What is required: Lines from the one with "Image resolution: width=1568" to the end of the material, both included: print them exactly and print nothing else. Omit the pictures.

Material provided:
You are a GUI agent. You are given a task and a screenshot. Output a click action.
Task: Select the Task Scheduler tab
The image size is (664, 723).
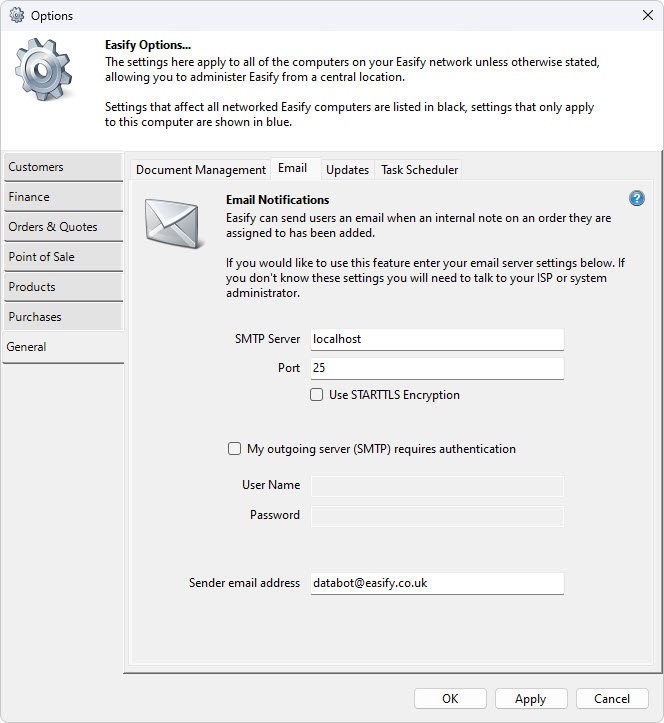coord(419,170)
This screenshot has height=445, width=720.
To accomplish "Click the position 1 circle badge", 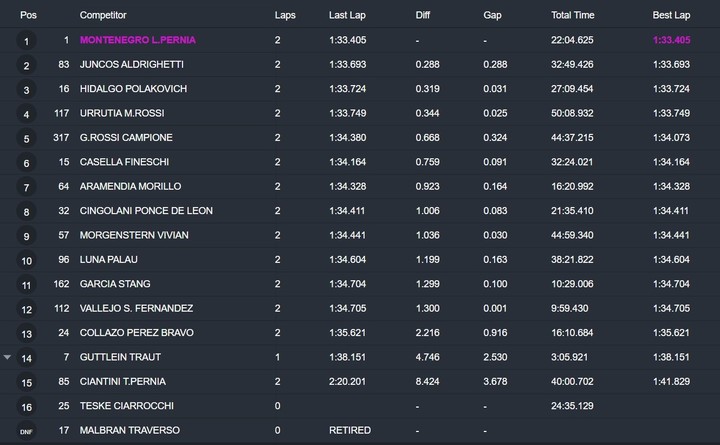I will (27, 41).
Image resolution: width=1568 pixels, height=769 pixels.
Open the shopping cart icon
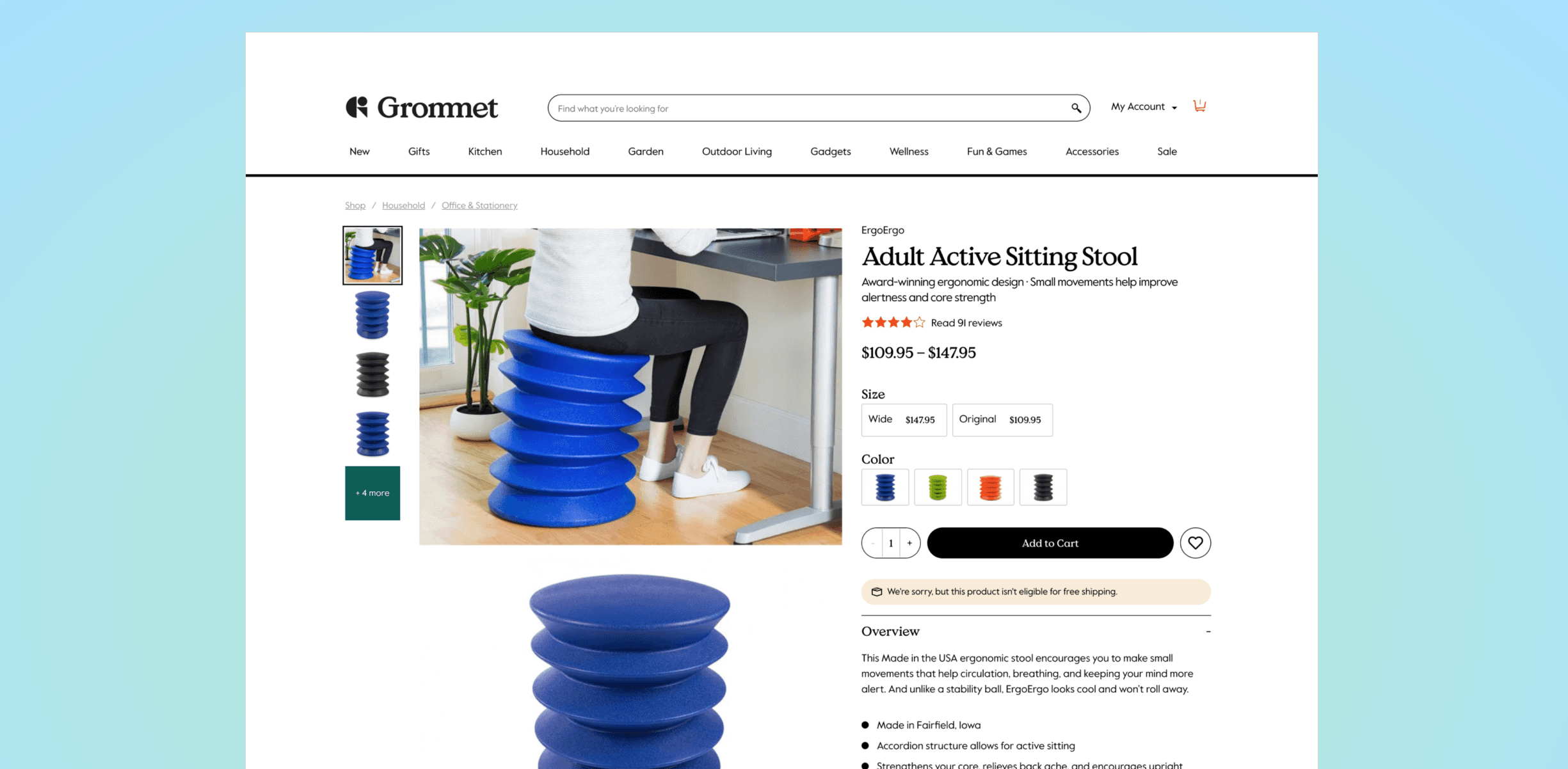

Response to the task:
Image resolution: width=1568 pixels, height=769 pixels.
Open the shopping cart icon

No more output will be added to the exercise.